Espero que no en público, en esta ciudad las fuerzas del orden sólo pueden llorar cuando sacan a La Macarena.

Y vale, la historia impresiona: escrito por la Fallaci (cuando aún era la Fallaci y no la guerrera en Cruzada contra el Islam ) yo podría entender la emoción de Mercedes con la muerte del disidente griego Alekos Panagoulis.
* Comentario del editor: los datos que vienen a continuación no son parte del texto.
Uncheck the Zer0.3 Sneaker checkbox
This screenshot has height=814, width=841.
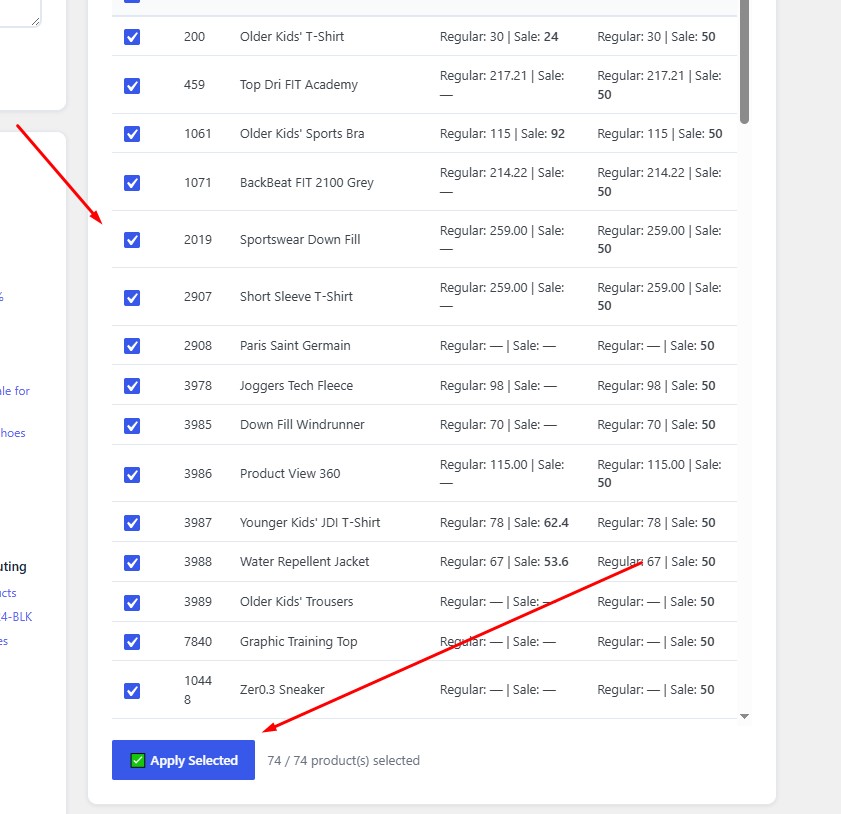[x=132, y=691]
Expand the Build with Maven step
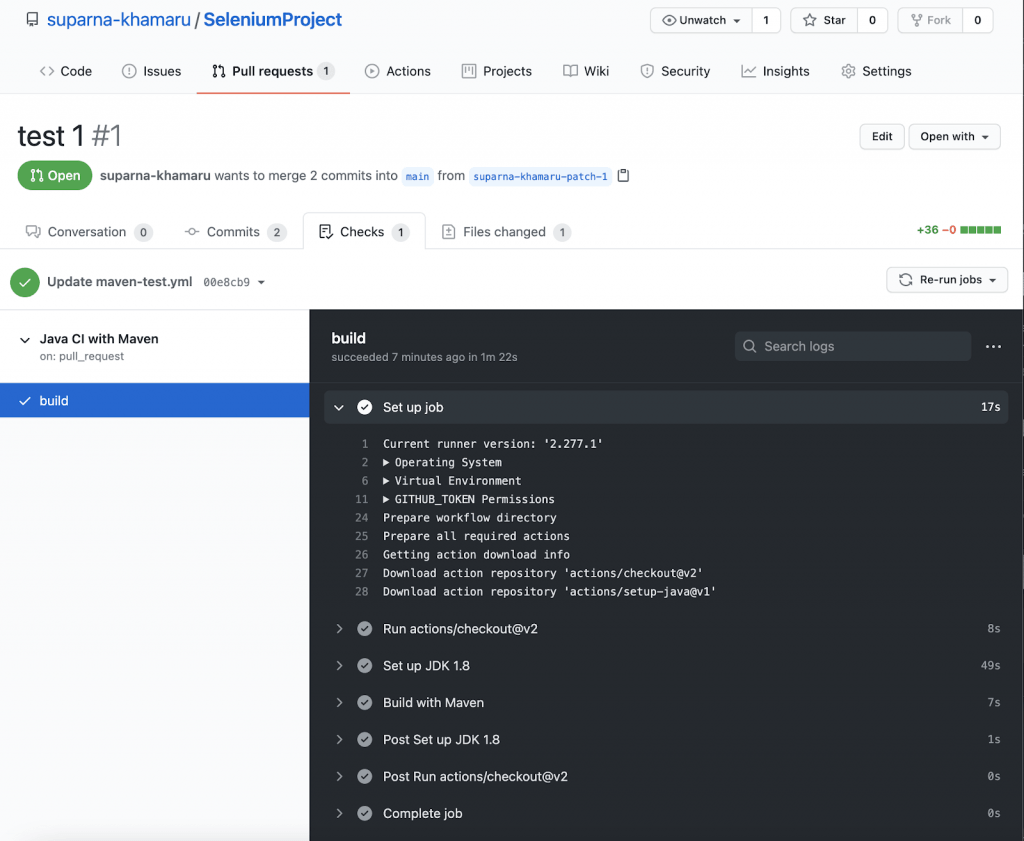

A algún Alekos conocería allá en Argentina, pero con mi carácter se me escapa la conexión con un policía sevillano.

– Mira Abogado, ahora cuando ya nadie recuerda aquella dictadura y en Grecia campa la neoliberal, Un hombre ya no es la historia del disidente griego asesinado por los Coroneles. Un hombre es ante todo una historia de amor: Oriana se enamora de Alekos en la serie de entrevistas que le hace tras su liberación y hasta que lo asesinan. Lo que tú llamas “quedar” ella lo llama “entrevistas”. Se va enamorando de él poco a poco: el inicio es la admiración por la lucha que él representa pero el amor llega como una revelación. Alekos es todos los hombres que Oriana ha amado hasta entonces. Donde pone Alekos, pon Paco.Esta revelación fue mi dedicatoria y causa del llanto del muchacho.

– Ha tenido que ser también la tranquilidad de que el Poli no haya tenido que ponerse el mundo por montera entregando las armas y denunciando la represión. No sé yo si el puesto os daba para vivir los dos….. ¿No tendrás por ahí La Estrella de la Guarda ? Tengo que hacer una dedicatoria así nos suba definitivamente el azúcar.
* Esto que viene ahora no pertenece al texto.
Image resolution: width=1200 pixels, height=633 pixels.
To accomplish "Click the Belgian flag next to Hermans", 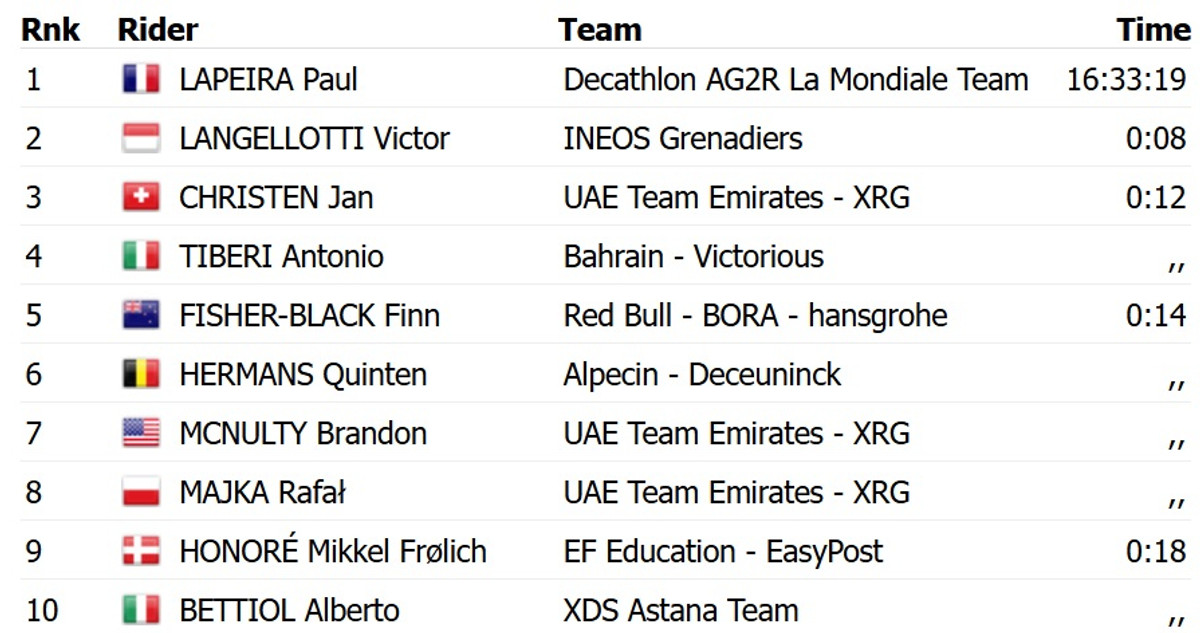I will click(141, 374).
Rebusca Mercedes y lee en alto “Historia del amor de un profesor de inglés por su alumno holandés” y me lo alcanza.

No solo es eso. Con el alumno, Edward Manners solo persigue la cuarta acepción de la RAE. La revelación del amor al inglés le llega cuando recuerda a su primer amor, Byron. No se le revela por qué le quiso, pero si sabe que cuando Byron se adentra en el mar para no volver a ser visto, es en Manners en quien piensa. No le cabe duda de que estuviera donde estuviera Byron es a Edward a quién extraña y a quien quiere a su lado.

Y antes de que mi carácter me venza y tenga que borrar lo anterior, voy corriendo a correos a enviar el libro y la dedicatoria. Quiero que sepa, quiero que no le quepa ninguna duda de que en esta maldita distancia es en ella en quien pienso.